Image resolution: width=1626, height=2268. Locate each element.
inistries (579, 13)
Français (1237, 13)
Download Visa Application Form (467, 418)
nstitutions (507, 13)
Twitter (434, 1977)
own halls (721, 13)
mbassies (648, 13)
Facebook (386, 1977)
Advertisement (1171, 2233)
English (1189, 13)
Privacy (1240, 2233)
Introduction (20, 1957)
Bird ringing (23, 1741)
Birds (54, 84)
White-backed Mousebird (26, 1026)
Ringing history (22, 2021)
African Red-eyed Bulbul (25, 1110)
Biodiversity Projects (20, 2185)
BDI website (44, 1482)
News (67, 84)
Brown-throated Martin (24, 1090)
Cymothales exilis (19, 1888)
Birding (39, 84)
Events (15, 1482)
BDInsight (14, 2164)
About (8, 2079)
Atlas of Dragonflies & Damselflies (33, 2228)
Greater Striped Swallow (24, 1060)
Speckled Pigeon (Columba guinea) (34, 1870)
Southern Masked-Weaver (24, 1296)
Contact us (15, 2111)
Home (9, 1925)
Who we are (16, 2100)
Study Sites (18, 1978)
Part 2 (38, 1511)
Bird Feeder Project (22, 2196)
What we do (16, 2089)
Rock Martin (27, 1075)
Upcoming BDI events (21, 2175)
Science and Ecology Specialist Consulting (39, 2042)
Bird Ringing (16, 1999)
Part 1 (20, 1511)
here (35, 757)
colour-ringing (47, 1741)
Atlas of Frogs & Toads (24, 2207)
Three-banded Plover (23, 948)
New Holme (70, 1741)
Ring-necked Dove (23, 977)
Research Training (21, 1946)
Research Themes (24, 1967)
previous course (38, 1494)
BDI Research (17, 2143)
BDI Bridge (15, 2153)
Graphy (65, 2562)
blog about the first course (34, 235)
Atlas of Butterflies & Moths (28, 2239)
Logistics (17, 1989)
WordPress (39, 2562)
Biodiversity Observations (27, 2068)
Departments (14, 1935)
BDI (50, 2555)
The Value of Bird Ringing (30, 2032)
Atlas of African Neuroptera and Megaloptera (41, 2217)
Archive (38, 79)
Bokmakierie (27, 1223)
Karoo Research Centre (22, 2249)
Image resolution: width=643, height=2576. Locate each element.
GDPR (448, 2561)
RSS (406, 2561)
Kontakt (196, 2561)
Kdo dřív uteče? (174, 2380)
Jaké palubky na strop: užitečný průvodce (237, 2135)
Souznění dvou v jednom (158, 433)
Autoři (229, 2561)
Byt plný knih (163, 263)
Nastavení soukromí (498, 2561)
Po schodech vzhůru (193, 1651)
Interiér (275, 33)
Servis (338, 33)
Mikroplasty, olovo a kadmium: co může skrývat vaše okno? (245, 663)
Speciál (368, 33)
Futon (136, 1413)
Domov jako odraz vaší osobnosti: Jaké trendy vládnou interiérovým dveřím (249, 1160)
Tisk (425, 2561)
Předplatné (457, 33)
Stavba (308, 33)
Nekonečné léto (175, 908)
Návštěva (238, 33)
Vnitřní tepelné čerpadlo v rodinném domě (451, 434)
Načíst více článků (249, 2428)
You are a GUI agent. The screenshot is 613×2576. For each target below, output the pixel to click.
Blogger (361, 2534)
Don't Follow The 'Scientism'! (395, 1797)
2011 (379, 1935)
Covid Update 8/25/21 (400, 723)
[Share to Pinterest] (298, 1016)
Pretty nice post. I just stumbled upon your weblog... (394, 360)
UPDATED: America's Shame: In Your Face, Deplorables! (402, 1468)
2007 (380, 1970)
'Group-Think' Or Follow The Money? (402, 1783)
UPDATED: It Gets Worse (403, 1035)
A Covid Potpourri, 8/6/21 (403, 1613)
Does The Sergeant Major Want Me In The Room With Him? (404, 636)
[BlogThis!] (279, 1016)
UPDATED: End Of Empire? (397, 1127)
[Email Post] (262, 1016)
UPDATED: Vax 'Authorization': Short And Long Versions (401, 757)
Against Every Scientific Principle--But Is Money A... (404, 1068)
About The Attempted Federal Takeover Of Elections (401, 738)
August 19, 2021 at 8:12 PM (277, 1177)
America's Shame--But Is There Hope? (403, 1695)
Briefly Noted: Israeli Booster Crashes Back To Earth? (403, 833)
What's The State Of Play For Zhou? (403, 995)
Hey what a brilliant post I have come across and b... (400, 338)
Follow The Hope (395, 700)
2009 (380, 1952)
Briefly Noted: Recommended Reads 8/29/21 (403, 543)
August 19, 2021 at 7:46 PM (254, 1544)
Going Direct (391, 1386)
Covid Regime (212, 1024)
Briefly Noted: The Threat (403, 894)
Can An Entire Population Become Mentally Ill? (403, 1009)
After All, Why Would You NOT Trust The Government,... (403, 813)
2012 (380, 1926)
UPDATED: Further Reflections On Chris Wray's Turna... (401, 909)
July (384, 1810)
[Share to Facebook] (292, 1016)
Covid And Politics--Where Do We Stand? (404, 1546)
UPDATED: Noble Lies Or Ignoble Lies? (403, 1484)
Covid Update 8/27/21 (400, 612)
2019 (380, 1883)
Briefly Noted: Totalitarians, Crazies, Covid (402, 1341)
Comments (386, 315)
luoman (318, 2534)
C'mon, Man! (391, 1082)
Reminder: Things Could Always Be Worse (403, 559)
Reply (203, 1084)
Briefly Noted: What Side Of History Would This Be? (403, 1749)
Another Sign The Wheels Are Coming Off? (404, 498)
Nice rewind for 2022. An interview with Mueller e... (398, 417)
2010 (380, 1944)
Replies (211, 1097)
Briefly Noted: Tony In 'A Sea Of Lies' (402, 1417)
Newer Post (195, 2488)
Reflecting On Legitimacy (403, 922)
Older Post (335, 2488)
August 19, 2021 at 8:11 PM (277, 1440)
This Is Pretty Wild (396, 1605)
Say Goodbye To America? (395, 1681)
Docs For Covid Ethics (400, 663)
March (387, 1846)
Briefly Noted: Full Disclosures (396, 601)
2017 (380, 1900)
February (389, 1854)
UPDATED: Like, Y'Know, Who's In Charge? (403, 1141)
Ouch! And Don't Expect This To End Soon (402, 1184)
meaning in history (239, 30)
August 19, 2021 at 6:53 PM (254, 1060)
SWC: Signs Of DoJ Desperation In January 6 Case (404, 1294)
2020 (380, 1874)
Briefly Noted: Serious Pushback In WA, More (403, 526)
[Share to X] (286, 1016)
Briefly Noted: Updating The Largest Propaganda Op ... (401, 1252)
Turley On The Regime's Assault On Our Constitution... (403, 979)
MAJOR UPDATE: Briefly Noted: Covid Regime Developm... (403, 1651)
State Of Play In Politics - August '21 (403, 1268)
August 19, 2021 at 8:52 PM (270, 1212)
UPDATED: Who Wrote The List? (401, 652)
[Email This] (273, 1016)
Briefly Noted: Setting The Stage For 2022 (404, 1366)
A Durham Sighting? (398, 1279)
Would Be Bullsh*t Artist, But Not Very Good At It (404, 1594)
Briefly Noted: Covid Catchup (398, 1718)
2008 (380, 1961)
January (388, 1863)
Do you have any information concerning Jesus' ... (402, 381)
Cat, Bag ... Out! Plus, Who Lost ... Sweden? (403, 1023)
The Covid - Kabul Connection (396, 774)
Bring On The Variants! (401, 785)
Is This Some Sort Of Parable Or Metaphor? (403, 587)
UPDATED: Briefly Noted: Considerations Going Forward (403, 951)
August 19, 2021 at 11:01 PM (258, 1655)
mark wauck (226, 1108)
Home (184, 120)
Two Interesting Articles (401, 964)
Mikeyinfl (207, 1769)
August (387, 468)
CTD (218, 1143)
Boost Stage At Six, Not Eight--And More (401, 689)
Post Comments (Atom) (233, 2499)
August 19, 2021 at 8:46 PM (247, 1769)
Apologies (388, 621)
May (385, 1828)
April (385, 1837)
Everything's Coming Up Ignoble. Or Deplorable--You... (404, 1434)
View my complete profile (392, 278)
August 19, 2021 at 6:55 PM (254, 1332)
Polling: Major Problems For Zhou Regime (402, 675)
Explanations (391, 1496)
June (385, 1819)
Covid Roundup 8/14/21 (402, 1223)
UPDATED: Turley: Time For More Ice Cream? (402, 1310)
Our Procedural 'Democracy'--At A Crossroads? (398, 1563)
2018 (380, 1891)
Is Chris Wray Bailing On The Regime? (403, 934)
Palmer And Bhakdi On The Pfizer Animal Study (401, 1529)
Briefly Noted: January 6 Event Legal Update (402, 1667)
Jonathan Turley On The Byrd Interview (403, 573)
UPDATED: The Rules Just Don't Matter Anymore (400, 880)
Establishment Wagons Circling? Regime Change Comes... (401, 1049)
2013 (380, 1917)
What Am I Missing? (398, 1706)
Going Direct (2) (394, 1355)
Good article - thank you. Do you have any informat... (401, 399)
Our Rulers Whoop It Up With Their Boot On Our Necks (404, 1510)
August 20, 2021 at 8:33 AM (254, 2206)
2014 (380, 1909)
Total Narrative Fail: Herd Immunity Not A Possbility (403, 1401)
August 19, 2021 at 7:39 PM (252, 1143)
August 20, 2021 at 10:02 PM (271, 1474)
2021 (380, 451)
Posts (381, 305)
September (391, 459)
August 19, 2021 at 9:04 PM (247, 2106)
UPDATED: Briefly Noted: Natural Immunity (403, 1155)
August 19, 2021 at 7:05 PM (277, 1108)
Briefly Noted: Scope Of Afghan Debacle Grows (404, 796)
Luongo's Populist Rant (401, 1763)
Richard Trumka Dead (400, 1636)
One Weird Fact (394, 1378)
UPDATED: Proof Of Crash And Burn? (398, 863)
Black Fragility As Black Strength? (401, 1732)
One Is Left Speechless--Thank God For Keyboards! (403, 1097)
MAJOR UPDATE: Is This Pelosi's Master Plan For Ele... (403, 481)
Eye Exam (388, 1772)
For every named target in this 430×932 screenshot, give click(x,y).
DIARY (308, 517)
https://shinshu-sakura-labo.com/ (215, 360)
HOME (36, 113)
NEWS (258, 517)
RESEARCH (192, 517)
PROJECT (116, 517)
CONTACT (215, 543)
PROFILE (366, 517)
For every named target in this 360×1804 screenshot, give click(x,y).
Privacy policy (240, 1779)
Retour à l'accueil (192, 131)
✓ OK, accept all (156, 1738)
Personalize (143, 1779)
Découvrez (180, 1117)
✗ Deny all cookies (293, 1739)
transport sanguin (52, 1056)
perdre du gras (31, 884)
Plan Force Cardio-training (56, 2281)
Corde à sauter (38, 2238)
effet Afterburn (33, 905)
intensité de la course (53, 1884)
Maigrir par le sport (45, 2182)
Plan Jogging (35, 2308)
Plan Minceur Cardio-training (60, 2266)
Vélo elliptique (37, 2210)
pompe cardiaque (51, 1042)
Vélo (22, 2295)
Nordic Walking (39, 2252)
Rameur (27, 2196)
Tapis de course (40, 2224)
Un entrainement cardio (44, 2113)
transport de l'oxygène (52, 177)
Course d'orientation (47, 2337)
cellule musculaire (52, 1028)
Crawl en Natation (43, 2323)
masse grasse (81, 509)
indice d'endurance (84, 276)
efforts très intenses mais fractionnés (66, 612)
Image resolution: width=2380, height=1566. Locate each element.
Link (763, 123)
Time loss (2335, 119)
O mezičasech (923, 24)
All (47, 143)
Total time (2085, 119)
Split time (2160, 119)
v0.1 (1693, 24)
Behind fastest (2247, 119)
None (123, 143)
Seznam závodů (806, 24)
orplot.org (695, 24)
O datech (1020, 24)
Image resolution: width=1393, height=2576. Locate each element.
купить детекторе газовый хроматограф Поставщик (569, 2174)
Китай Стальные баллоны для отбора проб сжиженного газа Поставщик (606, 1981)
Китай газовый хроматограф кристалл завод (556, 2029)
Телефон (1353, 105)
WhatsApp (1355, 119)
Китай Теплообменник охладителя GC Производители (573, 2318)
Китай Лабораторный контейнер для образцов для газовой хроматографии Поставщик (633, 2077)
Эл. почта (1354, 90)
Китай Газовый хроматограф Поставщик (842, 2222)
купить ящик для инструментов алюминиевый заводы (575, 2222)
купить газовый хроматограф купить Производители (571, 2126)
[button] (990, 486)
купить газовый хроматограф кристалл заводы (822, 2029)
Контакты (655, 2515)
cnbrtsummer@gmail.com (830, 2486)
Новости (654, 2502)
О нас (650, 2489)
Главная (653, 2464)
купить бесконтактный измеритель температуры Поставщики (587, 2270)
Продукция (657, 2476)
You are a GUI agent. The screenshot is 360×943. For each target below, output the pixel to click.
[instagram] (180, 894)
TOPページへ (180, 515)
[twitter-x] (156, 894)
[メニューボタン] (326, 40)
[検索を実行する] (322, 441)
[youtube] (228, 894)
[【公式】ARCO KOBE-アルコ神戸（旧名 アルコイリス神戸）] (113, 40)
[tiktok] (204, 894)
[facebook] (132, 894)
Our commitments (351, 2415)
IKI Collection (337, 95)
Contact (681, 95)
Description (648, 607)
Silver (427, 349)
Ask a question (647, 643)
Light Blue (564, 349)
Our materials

★ ★ ★

Assigned task:
In the listing above, locate the line containing "Hey what a brilliant" and the line containing "Covid Regime (212, 1024)". Extract those two lines and every line between them, exactly as written, and only those.

Solution to the problem:
Hey what a brilliant post I have come across and b... (400, 338)
Follow The Hope (395, 700)
2009 (380, 1952)
Briefly Noted: Recommended Reads 8/29/21 (403, 543)
August 19, 2021 at 7:46 PM (254, 1544)
Going Direct (391, 1386)
Covid Regime (212, 1024)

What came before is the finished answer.